Navigating expert determination clauses in post-M&A disputes

Parties to an M&A transaction usually agree to resolve disputes arising out of or in connection with the sale and purchase agreement (SPA) through arbitration. However, parties at the same time often opt to also include expert determination as the means to resolve specific disputes regarding technical or accounting matters, particularly post-closing purchase price adjustments.

Such two-pronged approach reflects the parties' intention to allocate the resolution of disputes according to expertise and effectiveness: legal and interpretative questions are reserved for the arbitral tribunal, while accounting, technical or other specialist matters are entrusted to a respective expert.

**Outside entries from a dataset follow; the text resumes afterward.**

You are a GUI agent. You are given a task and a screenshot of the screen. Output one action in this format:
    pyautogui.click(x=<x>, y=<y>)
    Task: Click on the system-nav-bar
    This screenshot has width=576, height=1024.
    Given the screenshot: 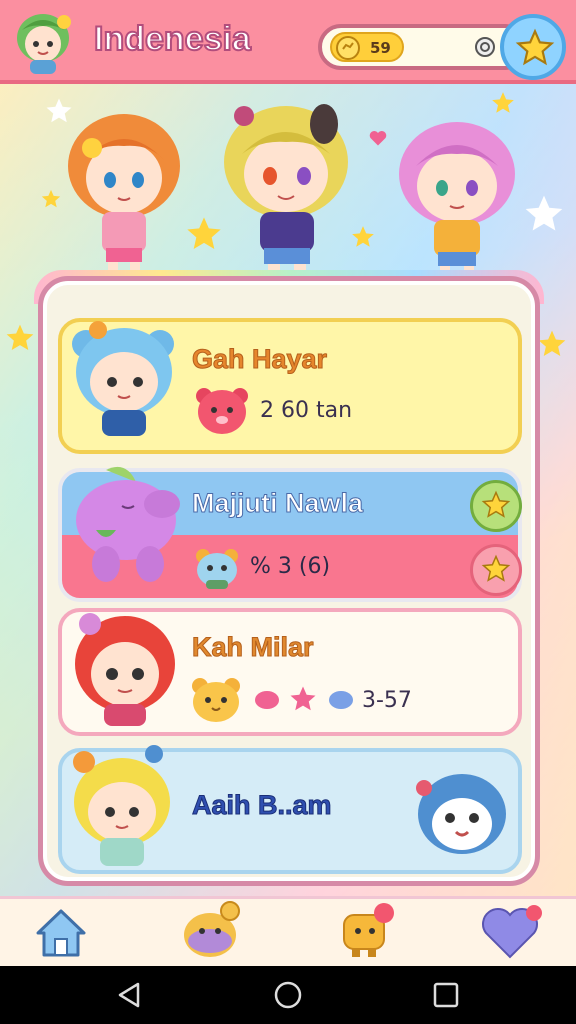 What is the action you would take?
    pyautogui.click(x=288, y=995)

This division of competences can, however, become a source of dispute itself. The line between what constitutes an issue suitable for expert determination and what amounts to a legal or contractual interpretation falling within the exclusive competence of the arbitral tribunal is not always clear. Thus, parties might find themselves in an intricate situation: If the party requests arbitration before the expert determination is concluded, the arbitral tribunal might dismiss the claim as currently unfounded. If the party initiates expert determination proceedings in the first place, the decision of the expert might be ultimately dismissed by the arbitral tribunal if (part of) the decision of the expert falls outside the scope of the expert's competence.

There is no universal formula for resolving these conflicts. However, experience shows that the parties might consider initiating arbitration and splitting the proceedings into three phases:

  • In phase 1, the arbitral tribunal, e.g. via an interim declaratory award, may decide in advance on certain disputed legal questions that are relevant for the expert determination proceedings but outside the scope of the expert determination and, consequently, inside the competence of the arbitral tribunal.

  • In phase 2, the expert determination proceedings are conducted, taking into account the decision rendered by the arbitral tribunal.

  • In phase 3, the arbitral tribunal decides on (i) potential objections of the parties to the expert's decision (in particular whether the expert's decision is evidently incorrect) and (ii) any other issues outside of the scope of the expert determination proceedings.

A main challenge of this split procedure is that the parties are required to anticipate which legal issues will be relevant for the expert determination proceedings and which will be outside of the expert's competence early in the proceedings. Unforeseen issues that appear only later could be resolved by an additional interim award of the arbitral tribunal, with the expert determination proceedings being paused in the meantime. However, this may lead to some delay of the proceedings.

Therefore, parties to an M&A transaction should consider the intricacies of expert determination proceedings when drafting their dispute resolution clause in the SPA, and keep in mind that expert determination can also be incorporated in regular arbitration proceedings.